#4bit model creation

7 messages · Page 1 of 1 (latest)

jaunty saddle
#

Hi! Is there an easy way to convert any model to 4bit nf4 bnb for unsloth, to save space?

I want to try out some Llama 3 and Mistral finetunes that aren't provided and I'd like to not have to store the full precision models on disk.

I know I could write some code to use the bnb and the safetensors libs to do it, but I'd prefer something easier / more plug and play, that preferably also wouldn't require changes to unsloth code itself.

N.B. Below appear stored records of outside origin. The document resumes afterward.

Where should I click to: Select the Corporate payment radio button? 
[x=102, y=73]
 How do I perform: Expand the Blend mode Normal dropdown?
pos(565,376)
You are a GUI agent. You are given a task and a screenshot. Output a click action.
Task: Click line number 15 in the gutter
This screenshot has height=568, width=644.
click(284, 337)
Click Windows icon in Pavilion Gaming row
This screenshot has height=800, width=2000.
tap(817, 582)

If not supported, I think it'd be a neat feature to have in unsloth to save those to disk after converting (and replace the full precision model), via a function or an optional argument or whatever.
Perhaps I could contribute it myself with some direction.

Thanks!

chrome root
#

wait as in once the model finishes downloading, remove the 16bit model

#

and keep the 4bit one?

jaunty saddle
#

makes sense no? me and I assume others might only ever want to train 4bit qloras (hw constraints being a common reason). no reason to waste many GBs of disk space (& have them load slower I assume)

jaunty saddle
#

there are Q4 quantized models on hf but these are GGUF which I don't think unsloth can read

chrome root
#

ye sadly GGUF doesnt work yet